Hanson cut him a frown of disbelief. “You never went back—”
“Your food’s a-spoiling!” Sadie screeched from the lighted doorway.
“Hold your horses, woman, it won’t rot that fast.” Hanson turned back to him. “Well?”
“I closed that gate when I left ’em.”
With a serious look on his weathered face, Hanson nodded. “Then, you
go see if you can find them boys. You’ve got a year.”
They shook on it.
That night, Thurman sat on his bedroll and looked at the array of stars that pinpricked the night sky. He pulled on the last of his whiskey and considered Hanson’s thousands of deeded acres in this tough brush country that could be his own. The old man’s 7 Bar brand was burned on thousands of cattle—no telling how many. It all could be Thurman’s and his sons’—if he could find them. Damn, they were Bakers, they had to be out there somewhere. They were tough as pine knots and it ran in their Scots-Irish bloodlines to survive. He tossed aside the empty bottle and lay down to sleep. If they were alive, he’d find them.
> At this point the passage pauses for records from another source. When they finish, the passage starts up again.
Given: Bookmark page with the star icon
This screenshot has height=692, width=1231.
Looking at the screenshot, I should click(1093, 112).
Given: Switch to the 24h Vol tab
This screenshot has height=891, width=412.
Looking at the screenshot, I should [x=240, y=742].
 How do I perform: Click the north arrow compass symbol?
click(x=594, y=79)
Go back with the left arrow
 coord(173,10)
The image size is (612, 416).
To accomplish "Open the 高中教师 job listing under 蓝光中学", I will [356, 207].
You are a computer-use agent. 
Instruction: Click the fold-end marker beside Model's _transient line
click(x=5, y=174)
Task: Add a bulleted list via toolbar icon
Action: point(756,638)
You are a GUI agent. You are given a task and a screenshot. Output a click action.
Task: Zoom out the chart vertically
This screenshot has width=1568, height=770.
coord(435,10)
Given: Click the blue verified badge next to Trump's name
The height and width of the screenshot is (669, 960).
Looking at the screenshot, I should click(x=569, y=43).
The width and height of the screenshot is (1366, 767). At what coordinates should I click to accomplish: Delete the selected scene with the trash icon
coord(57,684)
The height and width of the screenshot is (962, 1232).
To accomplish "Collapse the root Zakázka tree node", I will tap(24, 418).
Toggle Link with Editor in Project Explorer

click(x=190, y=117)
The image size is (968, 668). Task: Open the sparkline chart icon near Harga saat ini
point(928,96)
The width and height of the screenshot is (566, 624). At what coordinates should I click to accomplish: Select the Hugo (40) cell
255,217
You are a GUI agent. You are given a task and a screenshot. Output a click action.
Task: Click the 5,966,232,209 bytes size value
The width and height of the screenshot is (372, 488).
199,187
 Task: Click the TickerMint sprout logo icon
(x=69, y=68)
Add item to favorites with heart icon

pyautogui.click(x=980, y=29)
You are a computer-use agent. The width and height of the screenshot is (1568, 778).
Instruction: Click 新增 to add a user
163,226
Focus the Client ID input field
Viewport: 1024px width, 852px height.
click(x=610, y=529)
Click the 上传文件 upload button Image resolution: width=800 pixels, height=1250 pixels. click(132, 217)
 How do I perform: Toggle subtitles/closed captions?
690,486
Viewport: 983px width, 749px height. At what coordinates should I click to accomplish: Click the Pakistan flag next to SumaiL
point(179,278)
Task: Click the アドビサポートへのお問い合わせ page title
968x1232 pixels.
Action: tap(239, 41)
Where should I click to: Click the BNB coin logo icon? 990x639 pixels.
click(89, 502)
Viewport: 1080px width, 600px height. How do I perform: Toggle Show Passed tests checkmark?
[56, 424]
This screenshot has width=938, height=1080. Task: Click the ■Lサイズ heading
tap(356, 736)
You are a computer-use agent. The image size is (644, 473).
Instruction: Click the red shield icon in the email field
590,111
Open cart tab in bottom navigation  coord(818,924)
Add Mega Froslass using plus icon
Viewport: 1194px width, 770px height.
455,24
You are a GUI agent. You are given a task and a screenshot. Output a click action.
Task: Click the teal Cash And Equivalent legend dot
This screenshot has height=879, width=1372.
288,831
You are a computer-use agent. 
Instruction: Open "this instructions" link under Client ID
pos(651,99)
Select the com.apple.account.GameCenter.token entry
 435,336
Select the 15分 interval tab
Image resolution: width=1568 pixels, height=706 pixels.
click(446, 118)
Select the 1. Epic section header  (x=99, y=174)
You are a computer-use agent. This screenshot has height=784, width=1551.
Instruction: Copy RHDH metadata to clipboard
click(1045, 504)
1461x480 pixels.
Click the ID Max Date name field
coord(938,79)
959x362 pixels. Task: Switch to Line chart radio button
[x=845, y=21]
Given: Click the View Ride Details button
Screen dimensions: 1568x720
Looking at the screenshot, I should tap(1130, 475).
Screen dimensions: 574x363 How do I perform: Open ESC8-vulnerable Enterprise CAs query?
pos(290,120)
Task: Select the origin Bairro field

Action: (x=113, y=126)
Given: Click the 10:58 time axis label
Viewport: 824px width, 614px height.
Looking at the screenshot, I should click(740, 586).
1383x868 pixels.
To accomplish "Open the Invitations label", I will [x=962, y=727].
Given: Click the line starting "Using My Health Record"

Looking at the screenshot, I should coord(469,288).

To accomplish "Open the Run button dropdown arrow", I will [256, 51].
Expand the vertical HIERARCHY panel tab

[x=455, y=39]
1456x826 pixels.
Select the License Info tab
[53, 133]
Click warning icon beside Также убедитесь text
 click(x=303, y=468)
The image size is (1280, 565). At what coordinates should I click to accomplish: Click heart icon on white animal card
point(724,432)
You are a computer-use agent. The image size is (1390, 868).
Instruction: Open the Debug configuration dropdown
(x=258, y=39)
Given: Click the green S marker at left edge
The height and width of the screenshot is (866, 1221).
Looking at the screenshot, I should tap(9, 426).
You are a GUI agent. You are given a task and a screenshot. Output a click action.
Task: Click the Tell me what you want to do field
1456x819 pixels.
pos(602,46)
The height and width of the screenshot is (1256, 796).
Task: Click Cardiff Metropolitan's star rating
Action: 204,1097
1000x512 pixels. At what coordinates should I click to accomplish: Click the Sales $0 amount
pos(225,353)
Three days later at the big Three C Ranch headquarters, Martin Coleman looked over “his” horses filing in. The forty-year-old rancher tried to hold a poker face, but the corners of his blue eyes glinted at the sight of the three- and four-year-olds. Thurman and his buyer stood on the middle rail of Three C Ranch’s main corral fencing, and used their knees for balance.
“Those surely aren’t Mexican horses.” Coleman glanced over at Thurman with a look of doubt.
“You said you wanted the best horses I could find. Don’t ask lots more.”
“Fifty bucks a head?”
“That won’t even cut the gray hair I got getting ’em here.”
Coleman shoved his felt hat back on his head and blinked at Thurman. “What do you have to have for ’em?”
“A hundred and a half apiece.”
“Hell, man, you can buy bangtails all over.” He stepped down off the fence.
Thurman eased himself to the ground, then spoke with a tinge of shortness in his crisp words. “I didn’t bring you cull mustangs. That’s not what you ordered.”
Coleman shook his head. “I can’t use them at that much money.”